Can someone show me where the CIA was demonstrably wrong due to ideology in a way that the administration was correct? Anything as egregious as the "false sense of security blanket," errr missile defense system, that's being deployed, which is 100% ideologically driven, worthless in its current state and a waste of money. 9-11 was a fuck up by the FBI and CIA, WMD in Iraq was a mistake by about 100 different intel agencies.
"The CIA is looked on by the White House as a hotbed of liberals and people who have been obstructing the president's agenda."
Liberal? Ha! Some in the CIA didn't go along with the very interventionist, neocon foreign approach, and had the audacity to challenge the Pentagon/neocon lies for the Iraq war. The purge is continuing with the Michael Scheuer, the author of Imperial Hubris, who presciently said that he feared for his job at the CIA, not for his life at the hands of Al Qaeda!
Raimondo covers the story:
http://antiwar.com/justin/
A purge of the doubters who have been proven correct in their skepticism of the Pentagon's Iraq claims is a very bad sign for the Bush administration's foreign policy intentions.

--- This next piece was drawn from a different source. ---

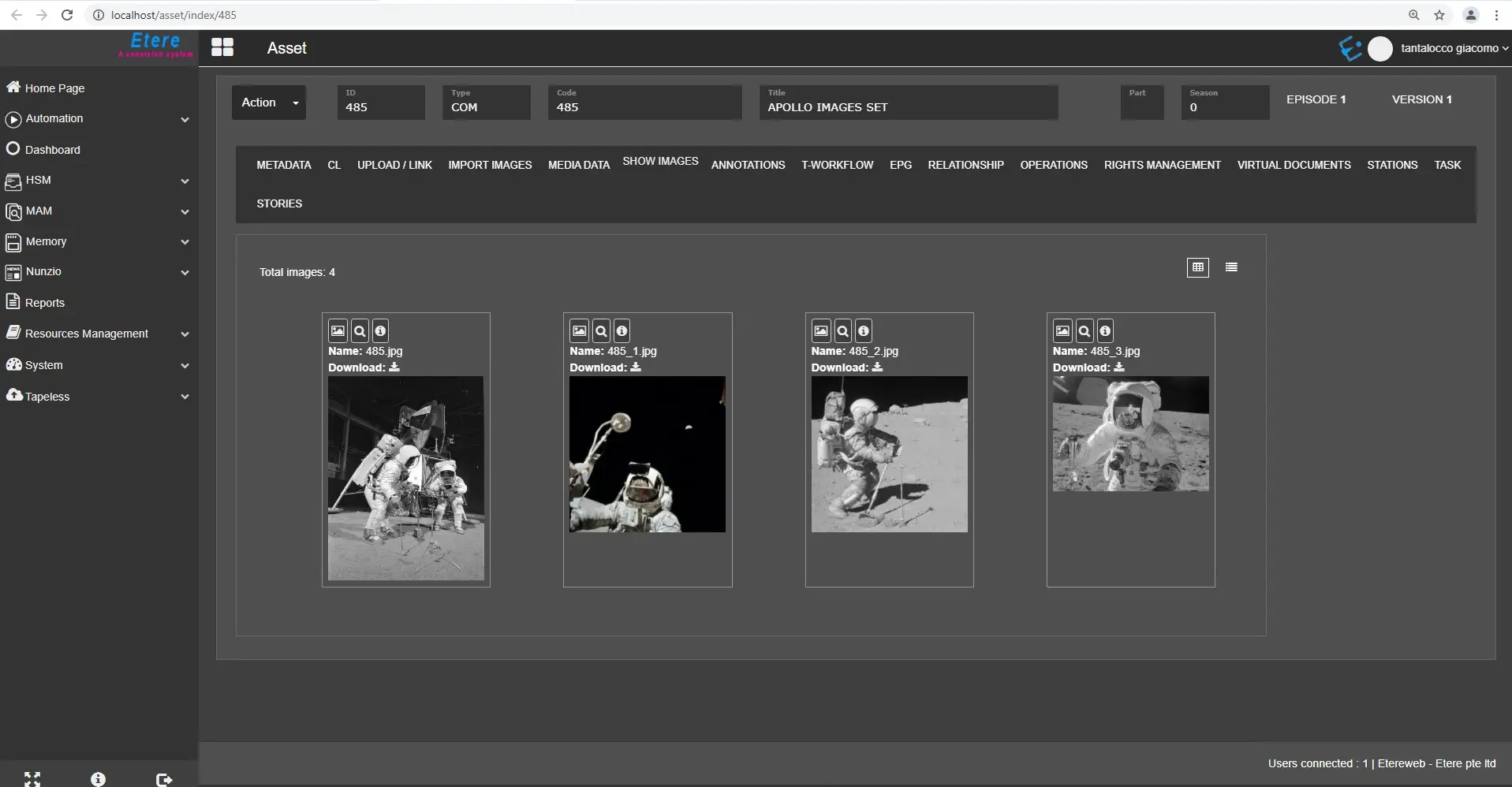Open the dashboard tiles icon beside Asset
This screenshot has width=1512, height=787.
222,48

I've just had an epiphany.
The liberal swine of the CIA lied to and tricked the noble, peace-loving President Bush into believing that Iraq was a threat so that he would end up killing god-only-knows how many civilians so that her allies would feel disdain for America and even more Arabs would despise her.

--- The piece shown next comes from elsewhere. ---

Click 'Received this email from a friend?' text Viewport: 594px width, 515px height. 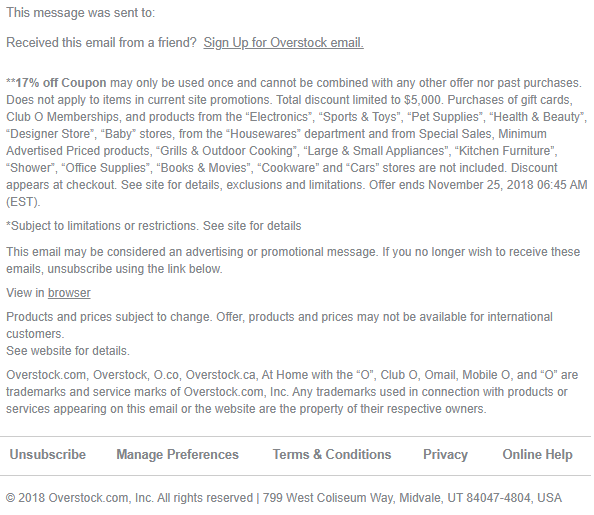[101, 43]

Bush would then look so incredibly incompetent and inhuman that no right-thinking American would ever vote for his reelection.
Diabolically Machiavellian geniuses.
It could have worked.
snake, I agree that Clinton/Berger took too long to put terrorism at the top of the priority list. But they did, and it didn't take 3000 dead Americans to do so.
What makes me superfuckinpissed is that the Bush administration actually DOWNGRADED terrorist attacks as a national security priority, below Great Power jousting with China. John Ashcroft took FBI people off of counterterror, so they could prosecute people for dirty movies.
No administration could stop every single terrorist plot. At best, they could reduce terrorism to a nuisance (think of the land law definition, not the mosquito buzzing), rather than an existential threat. But they could at least try. They could at least not dismiss the warnings from the previous administration, just because they wanted to break with that adminstration just for the sake of dissing the other party.
A fucking Kremlinologist as NSA in 2001? A cut in funding for Nunn-Lugar? Don't bullshit me, and pretend the Bushies took terrorism seriously.
Anyone silly enough to assume that since we haven't had any terrorist attacks in the U.S. since 9/11 that we are "safe" and "protected" fails to understand the nature of the threat. Indeed, I could have made a similar assessment on 9/10/2001 and been totally wrong.
Call Me Snake,
What specifically would the CIA have done about OK City (remember it was an example of domestic terrorism)? Or anyone for that matter (remember that it was a very small group of people involved - two to be precise)?
...what's bizzare is that Hussein had every intelligence agency fooled...
This is one of the more pathetic myths of the pro-war crowd. The German, French, etc., intelligence agencies all stated that Iraq "may" possess such weapons; they also argued quite robustly that their knowledge was so thin about the matter that it merited far more investigation.
A purge is just what the CIA needs. These clowns can't infiltate a single agent into AQ in over 12 years. They consistently missed the boat on every single major piece of intelligence analysis relating to the current war (and the last one, come to think of it).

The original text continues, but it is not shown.